### EXERCISE PROMPT
Repeat exactly the line with "Task: Click the" and each line after it to the end of the data below; pictures stay out.
-- ENTRIES SUPPLIED follows --
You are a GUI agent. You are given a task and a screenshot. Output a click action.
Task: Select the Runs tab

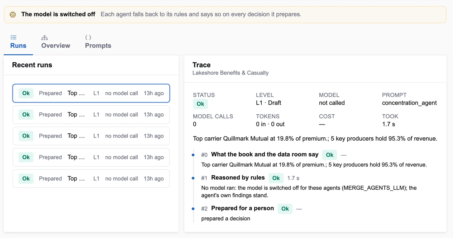coord(18,42)
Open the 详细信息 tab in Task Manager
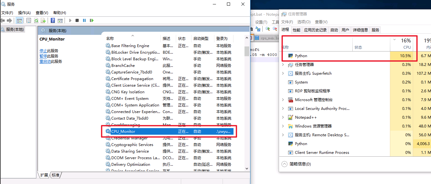This screenshot has width=431, height=184. [x=360, y=30]
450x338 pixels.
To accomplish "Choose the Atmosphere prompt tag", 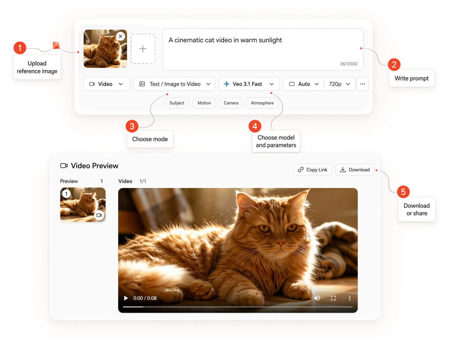I will point(262,103).
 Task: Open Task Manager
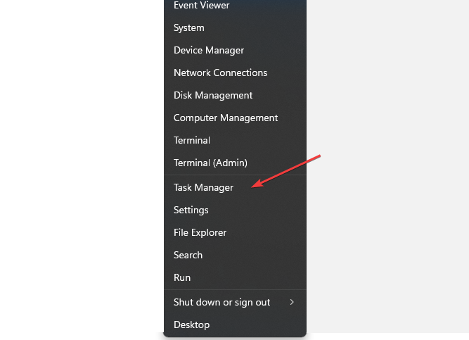[x=203, y=188]
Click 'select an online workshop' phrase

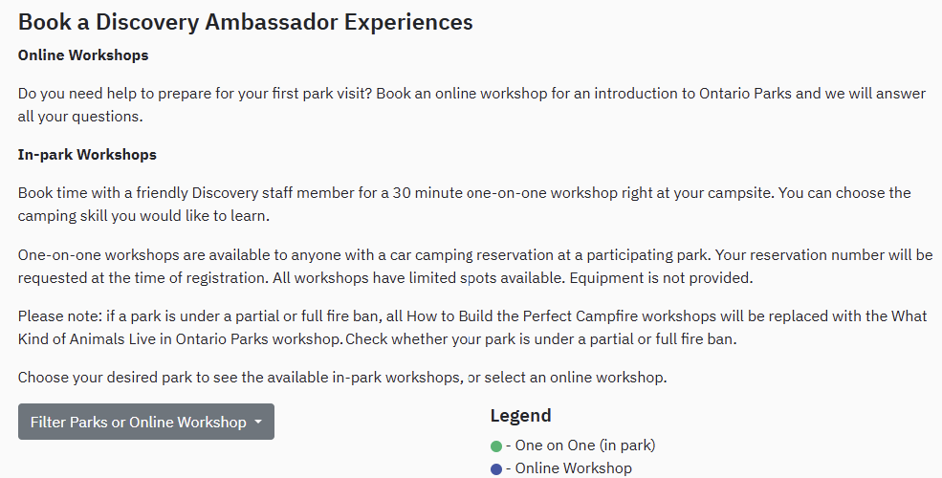574,377
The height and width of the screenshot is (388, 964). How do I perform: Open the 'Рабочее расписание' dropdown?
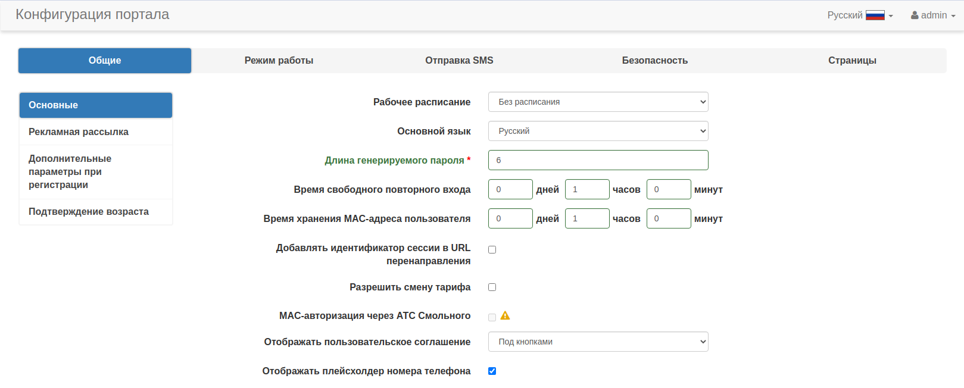(598, 102)
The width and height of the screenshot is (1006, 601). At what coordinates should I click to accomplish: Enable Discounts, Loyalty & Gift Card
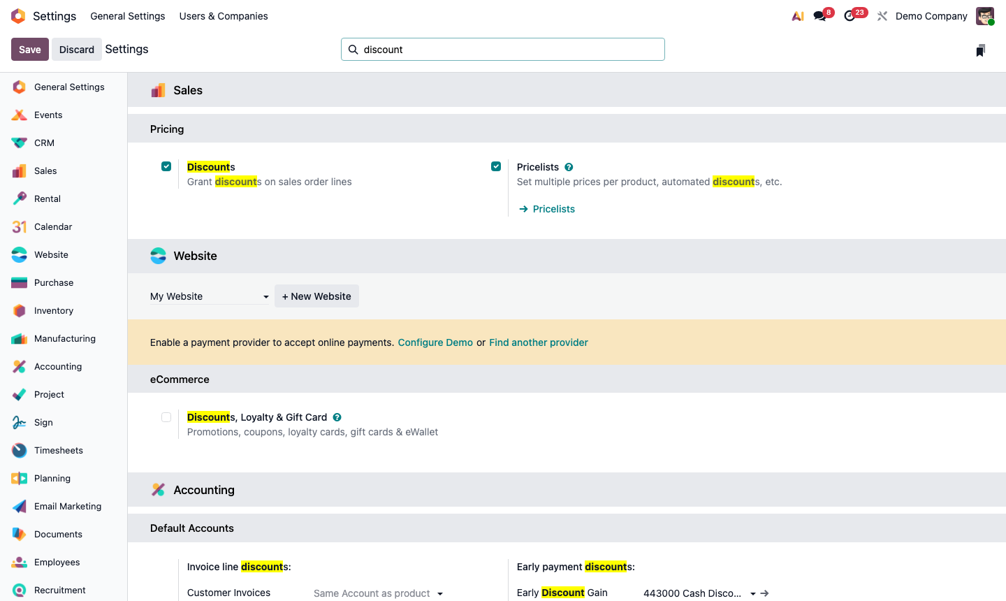click(166, 417)
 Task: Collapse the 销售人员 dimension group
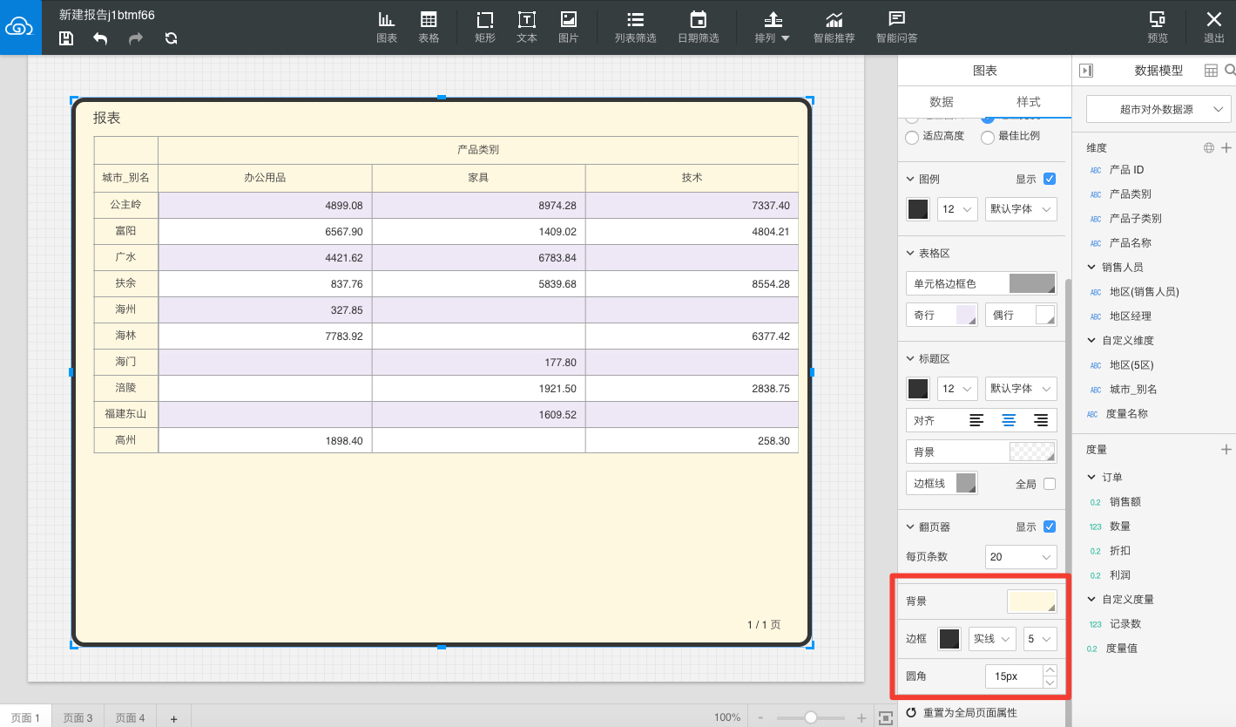point(1092,268)
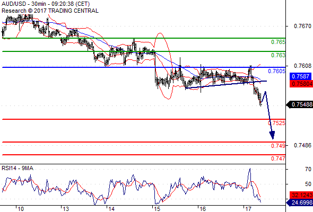Click the 0.765 green resistance label
The height and width of the screenshot is (212, 313).
(278, 42)
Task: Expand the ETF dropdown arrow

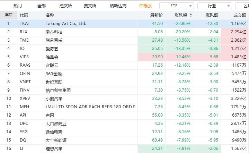Action: click(190, 6)
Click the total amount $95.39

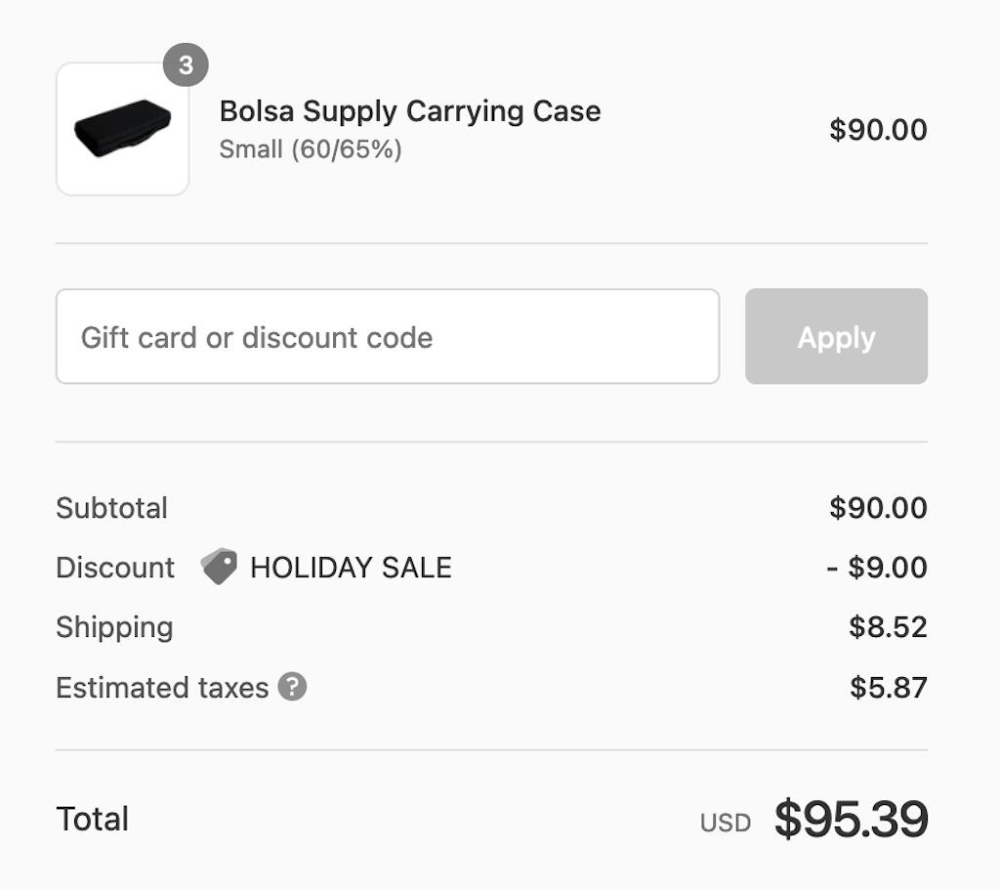click(x=851, y=819)
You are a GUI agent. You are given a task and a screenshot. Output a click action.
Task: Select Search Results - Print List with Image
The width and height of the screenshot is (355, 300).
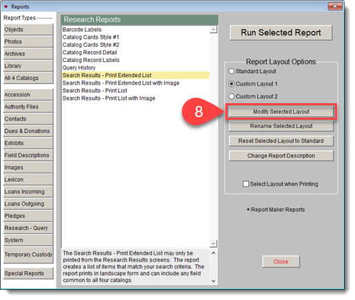[109, 98]
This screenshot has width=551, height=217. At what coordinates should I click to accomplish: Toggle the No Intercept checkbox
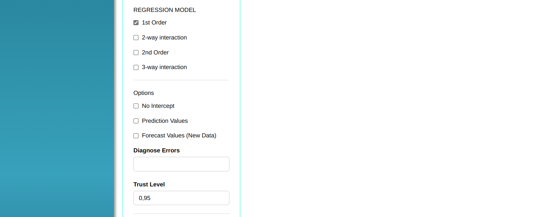(x=136, y=106)
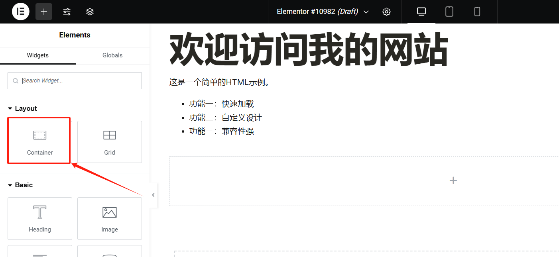Click the Search Widget field
This screenshot has width=559, height=257.
click(75, 80)
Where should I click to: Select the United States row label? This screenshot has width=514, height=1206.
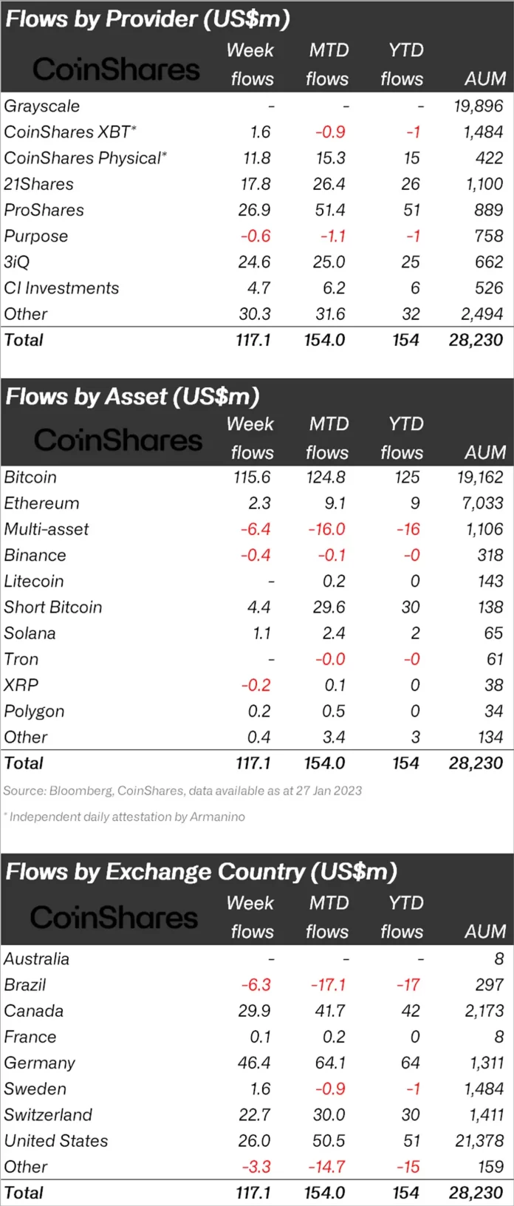[x=56, y=1141]
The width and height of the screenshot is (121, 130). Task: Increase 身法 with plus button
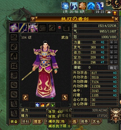(111, 62)
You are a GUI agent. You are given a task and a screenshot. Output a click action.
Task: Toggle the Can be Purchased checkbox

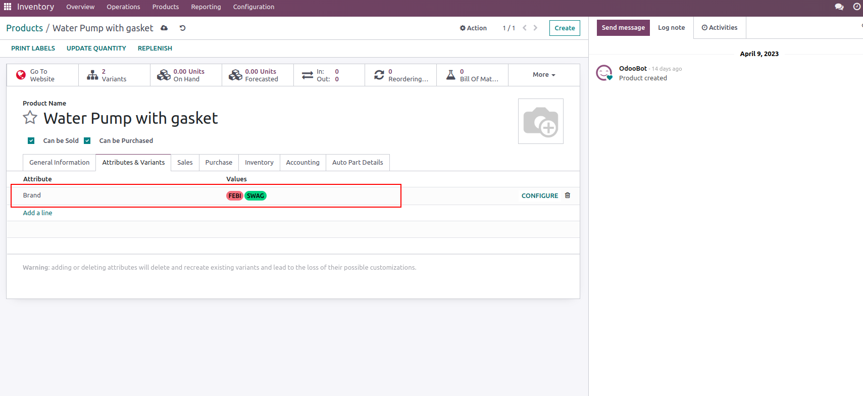pos(87,141)
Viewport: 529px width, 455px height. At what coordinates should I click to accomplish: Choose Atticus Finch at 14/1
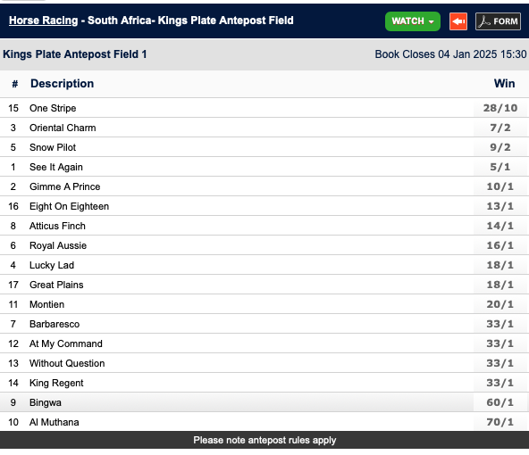(x=500, y=226)

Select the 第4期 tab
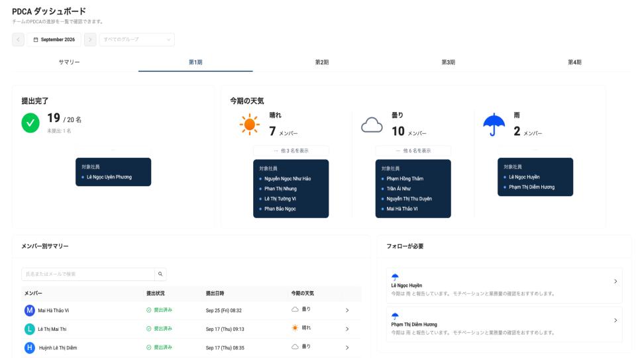[574, 62]
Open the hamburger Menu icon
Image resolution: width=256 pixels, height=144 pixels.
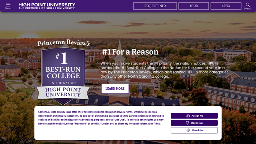(8, 5)
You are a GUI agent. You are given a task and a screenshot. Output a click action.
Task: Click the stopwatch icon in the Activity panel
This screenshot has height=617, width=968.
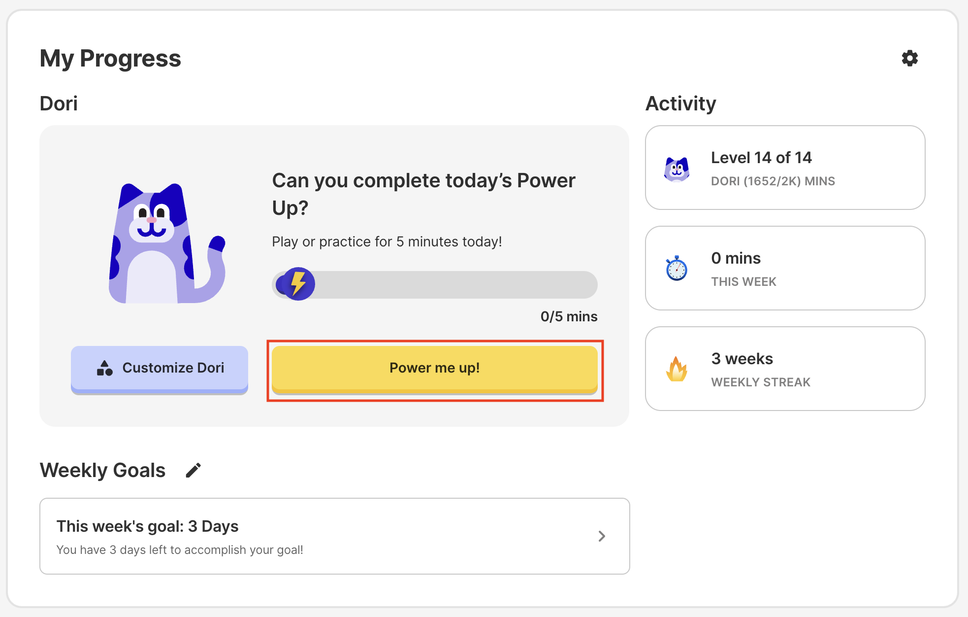677,268
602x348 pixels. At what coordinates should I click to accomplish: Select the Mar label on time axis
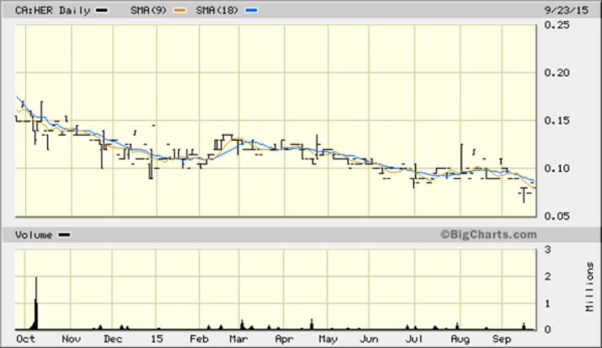point(238,339)
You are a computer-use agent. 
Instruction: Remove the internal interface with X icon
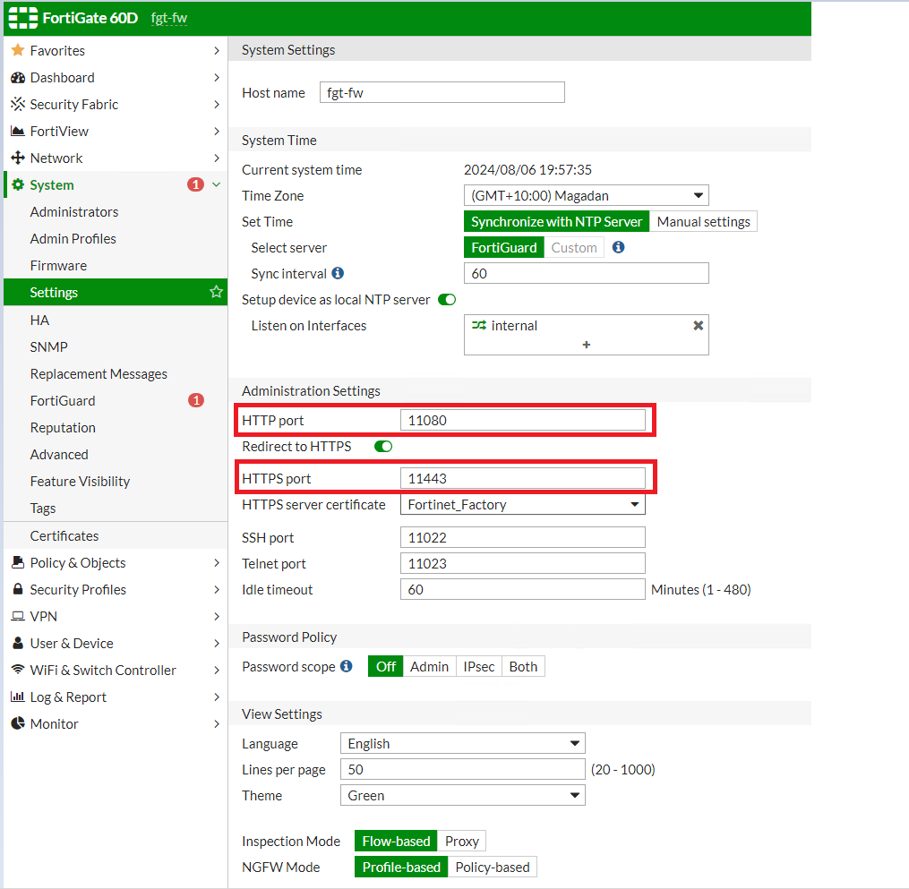698,326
-- ENTRIES SUPPLIED concluded --
### RESULT OF THE EXERCISE
Task: Click the stopwatch icon in the Activity panel
This screenshot has height=617, width=968.
677,268
602x348 pixels. At what coordinates should I click to accomplish: Select the Mar label on time axis
point(238,339)
You are a computer-use agent. 
Instruction: Remove the internal interface with X icon
698,326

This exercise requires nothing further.